Regardless of the personal cost, the initial trigger of her husband’s violence (even though it probably wasn’t the first time) has a domino effect on other aspects of her life.
One of the problems with local government is that its services aren’t joined up. Yet the actions of one department can have ramifications for other departments in a butterfly effect. With budget cuts rife in councils, this situation is set to worsen. Cutting someone’s benefits, for example, will mean that they may be unable to pay their rent.
But what if councils were able to have all the information about Mary in one place, rather than held in individual department siloes? Then they could see that if one are of her life changes, how it is likely to have a knock-on effect in other areas of her life.
Several Universities in the ‘Northern Powerhouse’ are trialling analytics that can look out for these patterns. So for example, if someone has their benefits or funding cut off, they won’t be able to pay their housing bill or if you know that Mary has borrowed money then it’s an indication that she’s in trouble.

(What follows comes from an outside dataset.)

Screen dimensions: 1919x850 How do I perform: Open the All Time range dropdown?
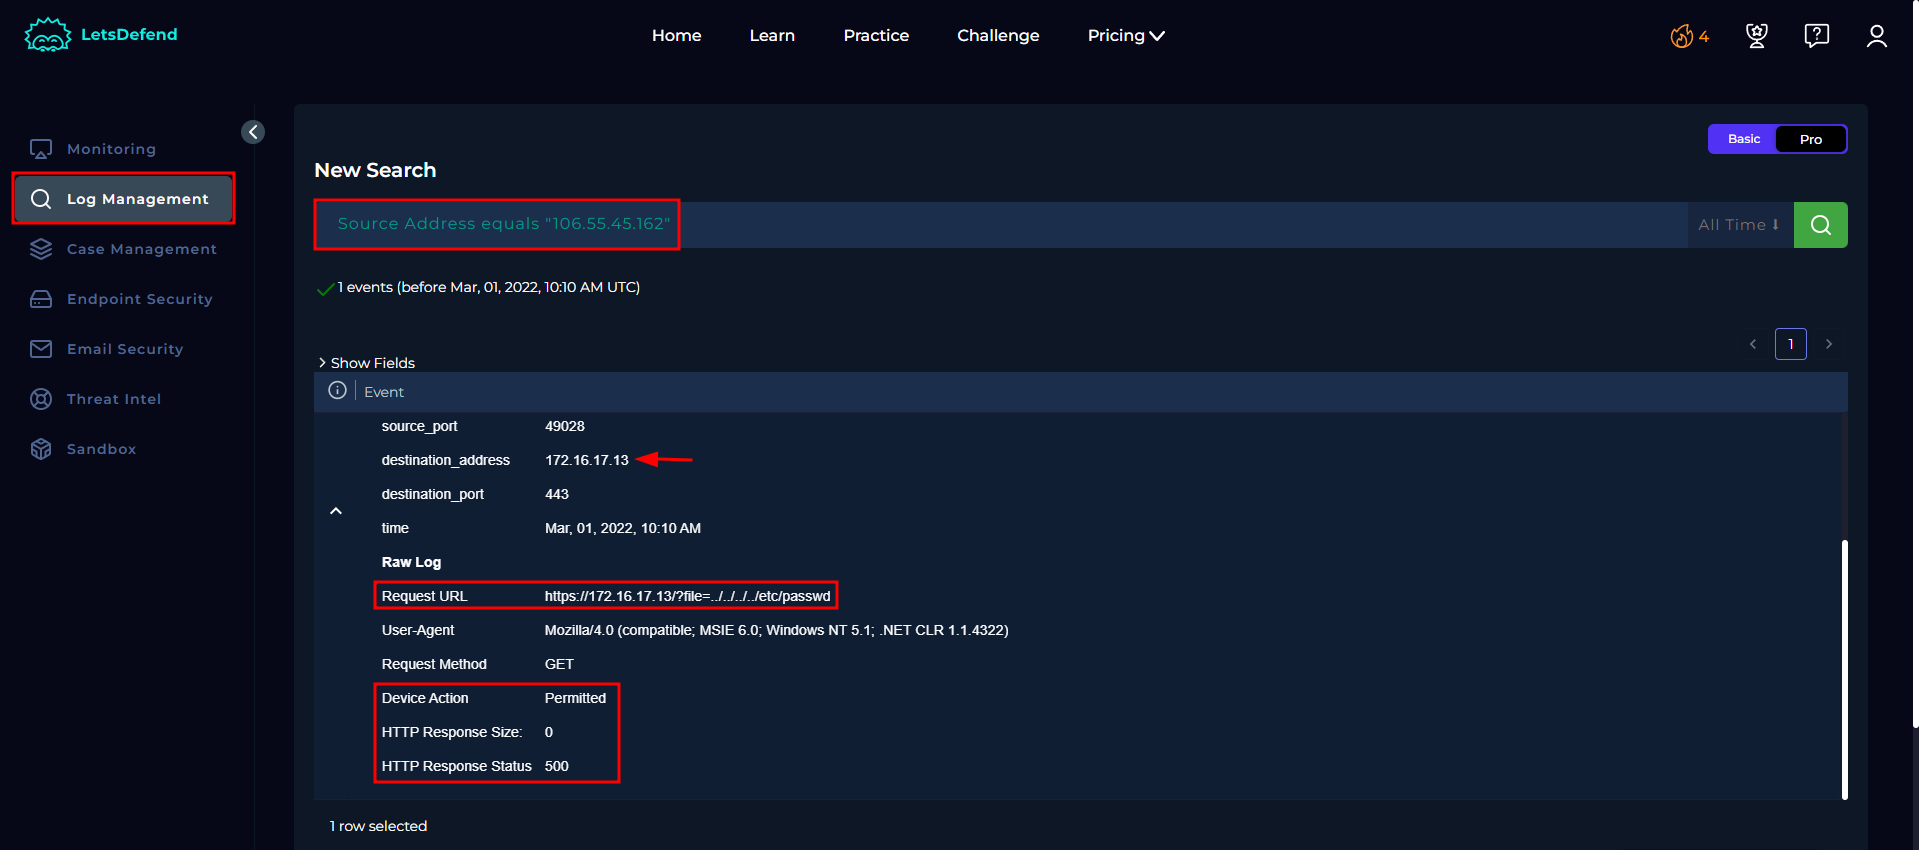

An intervention early on could help prevent the string of events that follow.
It sounds a bit Big Brother, but the benefits in terms of cost savings for the council and hopefully improved outcomes for the trouble families make it worth it.
The spanner in the works is the data protection lobbyists, who see this level of information held about people as too much of a personal intrusion. But to my mind it’s a quid pro quo: if you want councils to provide a fantastic service, then you need to give something back in return.
For me personally, I’d rather that the council could see I was in trouble and offer help rather than struggle on and do something stupid and the council would not delve into information that was truly private.
The tools and technology to predict these outcomes are becoming ever more commonplace, but councils need to know what kind of information about their citizens they need to capture and where do they want to capture it. The technology itself is secondary to that decision.